La introducción de Molina sirvió para situar esta visión en un contexto amplio, donde la digitalización aparece como respuesta a exigencias normativas crecientes, a la necesidad de resiliencia frente a eventos climáticos extremos y a la complejidad operativa de redes cada vez más extensas. En paralelo, la intervención de Roca aterrizó ese marco estratégico en un caso concreto: el despliegue del PERTE de depuración y saneamiento en la Comunitat Valenciana, con cifras, retos y aprendizajes asociados a su ejecución.
Experiencia y enfoque integral en la digitalización del agua
Albert Molina inició su intervención con una actualización sobre la evolución de Adasa, una trayectoria de más de tres décadas vinculada exclusivamente al ciclo del agua. Esa especialización ha permitido a la compañía desarrollar un portfolio integral que cubre desde la consultoría y la ingeniería hasta la operación, el mantenimiento y el desarrollo de plataformas digitales, integrando tanto tecnologías OT como IT.

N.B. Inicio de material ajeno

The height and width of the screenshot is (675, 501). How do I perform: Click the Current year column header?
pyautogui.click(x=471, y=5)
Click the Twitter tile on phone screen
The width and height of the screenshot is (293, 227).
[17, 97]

Uno de los mensajes centrales fue la importancia de entender la digitalización como un proceso que abarca todo el ciclo de vida del dato. Desde la captación en campo mediante sensórica hasta su conversión en indicadores y modelos analíticos, cada fase presenta riesgos y decisiones de diseño que condicionan el resultado final. En este sentido, la experiencia en operación y mantenimiento se presentó como un elemento clave para diseñar soluciones sostenibles en el tiempo.
En la estrategia específica para depuración y saneamiento, Molina situó el cumplimiento normativo como punto de partida, seguido de la resiliencia climática, la optimización operativa, la gobernanza del dato y la preparación para la reutilización. Todo ello apoyado en principios transversales como el agnosticismo tecnológico y la ciberseguridad incorporada desde el diseño.
Escalar la digitalización: el PERTE como banco de pruebas
El segundo bloque de la intervención se centró en la contribución de Adasa a los proyectos del PERTE de depuración y saneamiento. Molina expuso la magnitud del reto desde una perspectiva industrial y operativa: cientos de EDAR digitalizadas, miles de sensores desplegados, armarios de control intervenidos y la integración simultánea de varias plataformas digitales en plazos muy ajustados.